Using the Genome Sequencer FLX, a technology of 454 Life Sciences, SeqWright is sequencing the enriched exons to detect genetic variants within these samples, including single nucleotide polymorphisms (SNP’s) and insertions and deletions. The complete solution from Roche allows targeted re-sequencing of all of the coding exons, called the human exome, representing the portion of the human genome that is transcribed and translated into the myriad of proteins that function within all cells in the human body.
“Sequencing the entire coding portion of the human genome has not been feasible until recent advancements in next generation genomic tools. By being able to efficiently characterize the entire human exome, researchers can accelerate their research by taking the ‘candidate gene’ approach to a completely new level,” stated Fei Lu, M.D., CEO of SeqWright. “It’s truly amazing to see just how fast research has transformed with these tools and I’m proud to see that SeqWright has stayed ahead of the community as we adopt these technologies almost as fast as they are developed.”

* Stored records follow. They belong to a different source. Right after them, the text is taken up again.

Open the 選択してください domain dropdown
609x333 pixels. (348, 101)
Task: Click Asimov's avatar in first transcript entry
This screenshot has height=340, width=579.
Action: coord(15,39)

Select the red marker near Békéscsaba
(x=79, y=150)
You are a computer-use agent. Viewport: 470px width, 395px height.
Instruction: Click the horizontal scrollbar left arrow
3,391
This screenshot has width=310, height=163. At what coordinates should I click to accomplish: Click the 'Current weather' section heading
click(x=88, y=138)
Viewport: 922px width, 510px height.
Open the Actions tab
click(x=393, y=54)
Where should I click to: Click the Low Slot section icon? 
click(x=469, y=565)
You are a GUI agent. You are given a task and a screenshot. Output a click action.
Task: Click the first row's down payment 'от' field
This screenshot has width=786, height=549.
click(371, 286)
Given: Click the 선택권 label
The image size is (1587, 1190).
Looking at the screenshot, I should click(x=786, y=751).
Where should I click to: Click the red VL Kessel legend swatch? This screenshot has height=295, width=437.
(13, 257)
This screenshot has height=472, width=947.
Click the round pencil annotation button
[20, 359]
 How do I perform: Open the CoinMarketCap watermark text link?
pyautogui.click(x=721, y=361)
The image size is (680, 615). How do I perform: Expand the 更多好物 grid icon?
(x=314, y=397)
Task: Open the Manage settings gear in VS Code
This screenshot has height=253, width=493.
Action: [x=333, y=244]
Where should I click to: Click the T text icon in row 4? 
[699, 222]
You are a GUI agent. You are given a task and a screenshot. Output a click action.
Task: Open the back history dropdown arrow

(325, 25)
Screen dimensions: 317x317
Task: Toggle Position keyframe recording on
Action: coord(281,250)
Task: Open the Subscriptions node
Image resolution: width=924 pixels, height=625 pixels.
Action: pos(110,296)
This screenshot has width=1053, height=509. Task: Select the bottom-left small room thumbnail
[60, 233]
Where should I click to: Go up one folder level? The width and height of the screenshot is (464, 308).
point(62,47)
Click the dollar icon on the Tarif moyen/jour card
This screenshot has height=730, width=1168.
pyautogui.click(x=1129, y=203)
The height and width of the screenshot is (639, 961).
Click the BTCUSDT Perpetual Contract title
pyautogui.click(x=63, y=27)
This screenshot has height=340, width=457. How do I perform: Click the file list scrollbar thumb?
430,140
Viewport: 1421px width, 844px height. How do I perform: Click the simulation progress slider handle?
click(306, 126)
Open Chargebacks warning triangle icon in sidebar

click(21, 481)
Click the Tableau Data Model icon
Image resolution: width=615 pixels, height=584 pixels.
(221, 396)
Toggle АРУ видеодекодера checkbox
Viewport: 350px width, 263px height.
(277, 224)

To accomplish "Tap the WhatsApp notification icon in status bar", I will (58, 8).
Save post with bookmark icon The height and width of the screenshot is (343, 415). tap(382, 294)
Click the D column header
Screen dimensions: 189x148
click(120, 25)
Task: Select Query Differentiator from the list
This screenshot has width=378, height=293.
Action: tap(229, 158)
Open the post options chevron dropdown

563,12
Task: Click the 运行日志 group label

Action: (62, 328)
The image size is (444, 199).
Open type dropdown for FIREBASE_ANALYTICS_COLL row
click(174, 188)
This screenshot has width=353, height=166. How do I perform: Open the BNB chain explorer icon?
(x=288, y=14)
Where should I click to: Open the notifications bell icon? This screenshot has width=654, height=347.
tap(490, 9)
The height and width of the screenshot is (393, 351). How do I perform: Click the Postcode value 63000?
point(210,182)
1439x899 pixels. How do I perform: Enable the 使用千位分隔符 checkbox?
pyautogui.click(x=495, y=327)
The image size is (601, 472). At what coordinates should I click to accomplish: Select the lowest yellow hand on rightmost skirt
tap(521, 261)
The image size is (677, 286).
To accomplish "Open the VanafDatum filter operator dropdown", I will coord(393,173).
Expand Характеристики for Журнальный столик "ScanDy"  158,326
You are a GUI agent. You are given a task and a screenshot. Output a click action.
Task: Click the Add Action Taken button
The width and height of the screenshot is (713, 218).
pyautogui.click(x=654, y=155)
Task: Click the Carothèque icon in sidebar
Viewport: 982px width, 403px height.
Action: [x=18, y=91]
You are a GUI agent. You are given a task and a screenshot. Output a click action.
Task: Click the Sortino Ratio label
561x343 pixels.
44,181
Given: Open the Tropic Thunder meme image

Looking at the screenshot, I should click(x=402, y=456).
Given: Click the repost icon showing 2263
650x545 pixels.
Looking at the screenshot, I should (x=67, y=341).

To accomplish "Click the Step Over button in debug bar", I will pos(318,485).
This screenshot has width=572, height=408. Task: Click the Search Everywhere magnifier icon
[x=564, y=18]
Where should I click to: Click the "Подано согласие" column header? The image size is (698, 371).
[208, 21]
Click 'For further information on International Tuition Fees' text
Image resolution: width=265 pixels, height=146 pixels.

“Dilated cardiomyopathy is a leading cause of heart failure that carries a high mortality rate,” stated Nadine Norton, PhD, a Research Assistant Professor from the University of Miami Miller School of Medicine.
“We know that familial dilated cardiomyopathy (FDC) can be explained by mutations in more than 20 autosomal and two X-linked genes, yet mutations in these genes account for only one-third of the cause. By using an experimental strategy that employs the sequencing of all coding regions within the human genome, we hope to identify other mutations in other genes that cause this terrible disease.”
This work is part of an ongoing 15 year study of familial dilated cardiomyopathy brought to the Miller School of Medicine in 2007 by Ray Hershberger, MD, professor of medicine and associate chief of the Cardiovascular Division.